Figure 1.. Type and distribution within KCNQ2 protein of variants in self-limiting epilepsy vs epileptic encephalopathy
Cartoon of KCNQ2 transmembrane topology, including intracellular amino (N) and carboxy (C) terminals, 6 transmembrane segments (S1–S6), and a pore loop between S5 and S6 which partly enters the membrane. The calmodulin-binding segments within the intracellular C-terminal domain are indicated. (A) Mutations found in BFNE/BFNIS/BFIS cases are distributed among all areas of the polypeptide sequence. Each symbol (n = 98) represents a de novo case or a pedigree, placed at the location within the channel polypeptide corresponding to the sequenced genetic variant. Orange symbols (n = 41) are missense variants. Yellow symbols are all other variant types (i.e., loss of start codon, insertions or deletions changing frame, and premature stop codon).

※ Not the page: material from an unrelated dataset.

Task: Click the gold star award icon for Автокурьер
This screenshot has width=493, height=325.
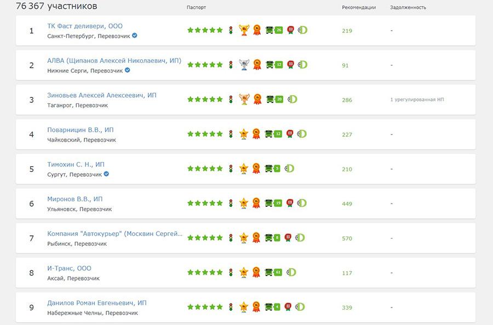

Encircled regions, with the exception of the S4 helix, do not appear enriched in missense variants. (B) In patients with KCNQ2 encephalopathy, mutations are nearly always single nucleotide substitutions resulting in a single amino acid change. In one instance (cases 19 and 20 of this series, 2 identical twins), a single amino acid is deleted within an α-helix. Each red sphere represents an unrelated case. Encircled are the 4 hot spots for variants leading to epileptic encephalopathy: the S4 voltage-sensor, the pore, the proximal C-terminal domain that binds phosphatidylinositol 4,5-bisphosphate (PIP2) and calmodulin (CaM A), and the more distal domain which binds calmodulin (CaM B). Variant details for (A) are listed in table e-2; variant details for (B) are listed in table e-3.
Figure 2.
Figure 2.. EZO levels in infants and young children compared to adults at similar doses
Adult mean (middle line in bar) and 95%–5% range (top and bottom of bar) EZO levels are shown, along with the levels measured in this study. Adult values at 1 and 8 hours after dosing are taken from a pharmacokinetic model fit to serum EZO levels collected during regulatory trials. Adult doses of 300 mg TID (A) and 400 mg TID (B) correspond to 11.8 and 15.8 mg/kg/d, respectively (mean adult study patient weight was 76 ± 16.5 kg, n = 1,219). EZO levels measured in infants and young children, indicated by circles (red, age 6–16 months; blue, age 19 months to 6 years) were within the range observed for comparable doses in adults, and means were similar or somewhat higher than those measured in adults.